Nanjing Zhonghua High School (中华中学 (Zhonghua Zhōngxué)), was founded by Dr. William E. Macklin (马林), a British missionary doctor, in 1899.

==History==
The school's name was Christian Middle School when it was founded by Dr. William E. Macklin, who founded Gulou Hospital in Nanjing as well. Nanjing Zhonghua High School had been a school for women and changed its name several times. In 1929, the school was Yuqun (育群) High School, then it was renamed Nanjing No.1 Girls High School in 1951. In 1968, under the influence of the Chinese Culture Revolution movement, the school was renamed Nanjing Dongfanghong (东方红) High School. It was officially named Nanjing Zhonghua High School in 1983. Throughout the history, Nanjing Zhonghua High School has been an outstanding high school in the city of Nanjing, the capital of Jiangsu province, and once the capital of the Republic of China.

==Hexi Campus==
The campus on 369 Zhonghua Road, Nanjing, is now the campus for Nanjing Zhonghua Middle School. The high school section moved to 208 Xinglong Avenue in Hexi. The Hexi campus is much larger than the old one and provides better facilities with 11 buildings including 60 classrooms and dorms that can host about 2,000 students. It is also close to the Olympic Stadium station of Subway line 1 and Lüboyuan station of Subway Line 10. Hexi campus opened in fall 2011, though it lacked the tradition and culture of Zhonghua High School in the points of view of some students and parents.

== Yuhua Campus ==
In 2022, following a unified plan by the Nanjing municipal government and the construction led by Yuhuatai District, the Yuhua Campus of Nanjing Zhonghua High School’ officially opened at 28 Yude Road, Yuhuatai District. Since then, the school has operated across two campuses under an integrated management model. The school’s international division also began enrolling students in 2022, with all classes held at the Yuhua Campus.

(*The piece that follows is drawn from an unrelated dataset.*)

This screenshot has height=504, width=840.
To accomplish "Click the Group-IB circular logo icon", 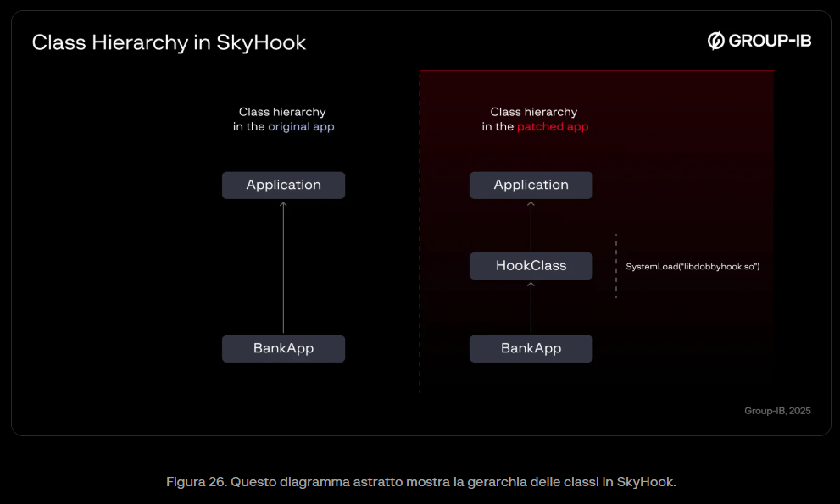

The Yuhua Campus covers 200 mu (approximately 13.3 hectares) and features three teaching buildings accommodating up to 60 classes. A two-story cafeteria can seat 2,000 people at once, and student dormitories house four students per room with en-suite bathrooms and separate wet and dry areas. The campus also features an integrated STREAM center, encompassing Science, Technology, Reading, Engineering, Arts, and Mathematics, as well as a professionally designed two-story auditorium that accommodates over 1,500 people and is equipped for high-level performances. Its sports facilities, including the athletic field, gymnasium, and training halls, all meet international competition standards. Landscaped areas include the Laolao Pavilion Park (劳劳亭公园) and a lake inhabited by black swans.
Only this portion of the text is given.